Third year would become known as the Year of the Broken Legs. Yes, two broken legs. At once. And of course, I was moving into a fourth-floor walk-up! In a bizarre twist of fate I managed to break my feet while I was at home, so my mother and I got to replicate our first-year drive, only she didn't lose a shoe and I was hopped up on painkillers. I don't think I even have to explain how long move-in took. And I don't remember exactly how most of it got done other than a steady stream of Good Samaritan friends.
Fourth year should have been a breeze after that. Wrong! My schedule was packed to high heaven with meetings and training and planning sessions for extracurricular activities. There was just no time to do anything. My "moving team" and I were just so glad it would be the last time that nothing else really mattered.
And then, of course, I decided to go to grad school. And we got movers.

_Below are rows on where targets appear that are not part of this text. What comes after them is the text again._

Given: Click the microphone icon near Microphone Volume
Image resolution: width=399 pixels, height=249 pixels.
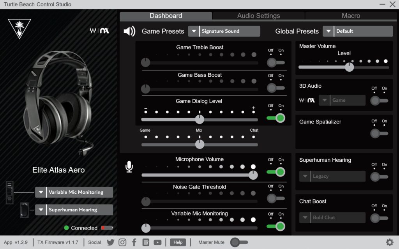Looking at the screenshot, I should (129, 167).
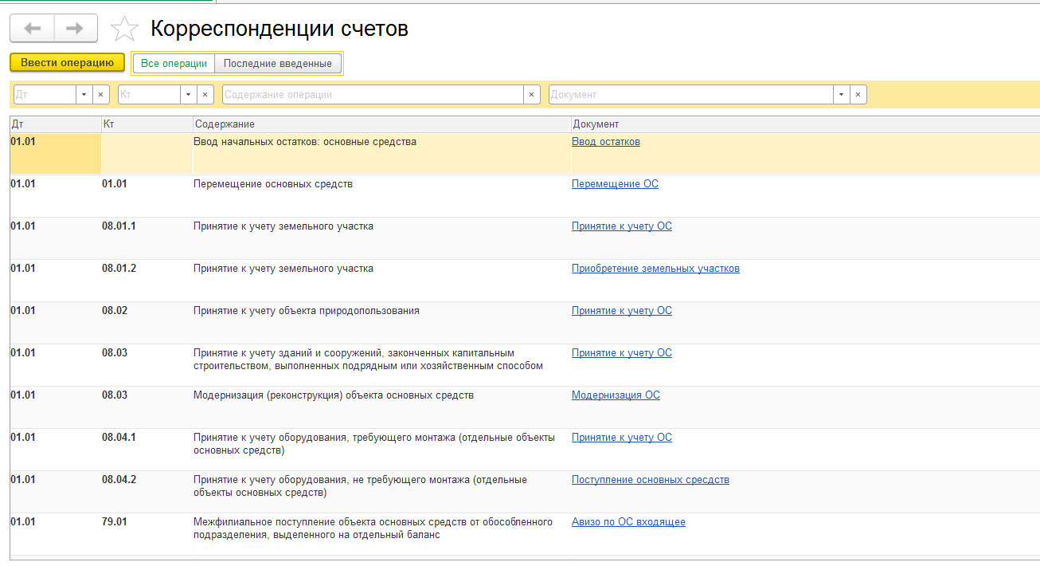Switch to Все операции tab
Viewport: 1040px width, 566px height.
click(x=174, y=64)
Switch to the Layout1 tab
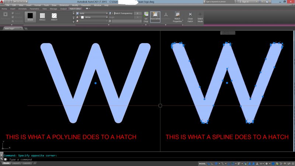This screenshot has width=295, height=166. click(x=16, y=163)
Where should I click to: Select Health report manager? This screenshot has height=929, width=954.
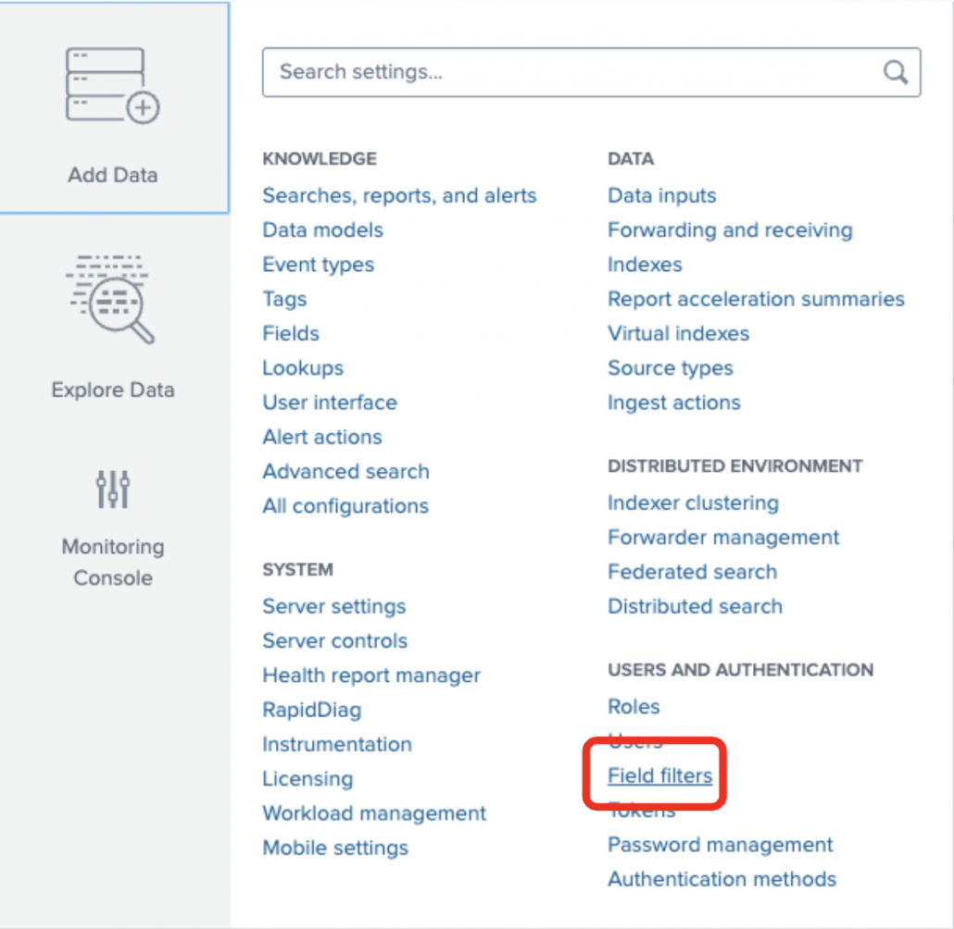coord(371,675)
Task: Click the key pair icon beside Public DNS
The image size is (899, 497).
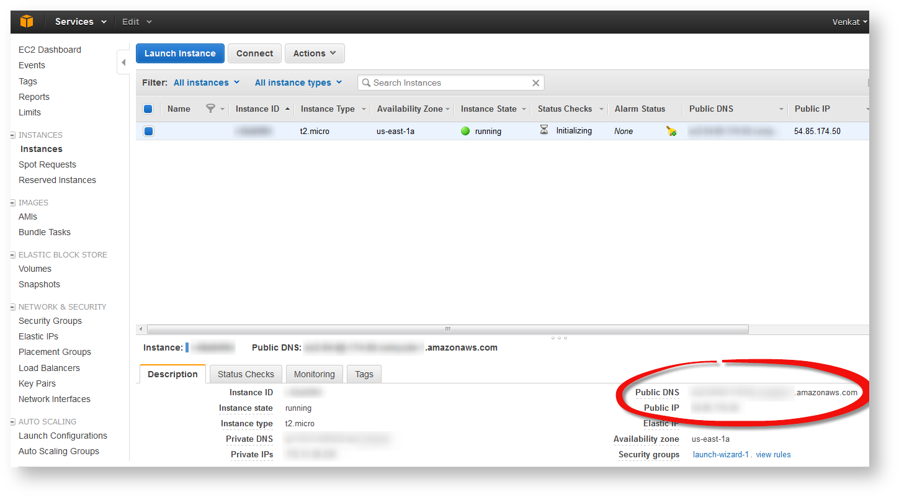Action: pyautogui.click(x=671, y=131)
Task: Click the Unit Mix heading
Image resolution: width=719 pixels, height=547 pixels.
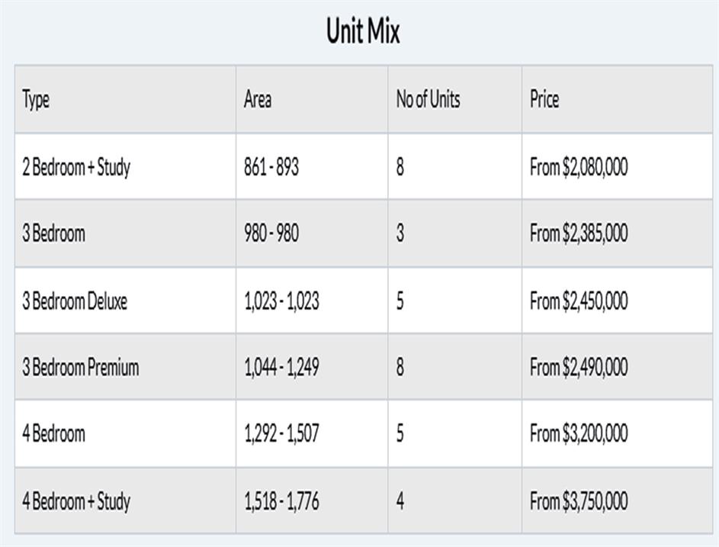Action: pos(363,32)
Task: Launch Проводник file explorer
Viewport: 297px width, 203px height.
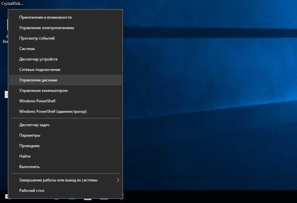Action: tap(29, 146)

Anyway, the point is that schools do need to recognize that this process is stressful. People are arriving after driving with a U-Haul trailer all night. People are emotional. People have to wait in line for an hour while trying to purchase towels at Target. People don't have to be "superinvolved" or "Velcro parents" to want more than a couple of hours to get their kid set up for the year. The helicopter parents will always find a way to sneak in through the gate as the rest of the crowd departs in a sea of Windstars.
Author's Note: I never realized how crazy this all was until I wrote it chronologically. I hope some of you have some college move-in horror stories, because now I'm concerned that it's just me...
Just catching up on your blog. No, it's not just you. I have the same stories to tell and I only lived two hours away from W&M. I clearly remember that first move-in and telling my dad that if he died while carrying my mini-fridge up three flights of stairs by himself I was going home. ~ Sarah Mc.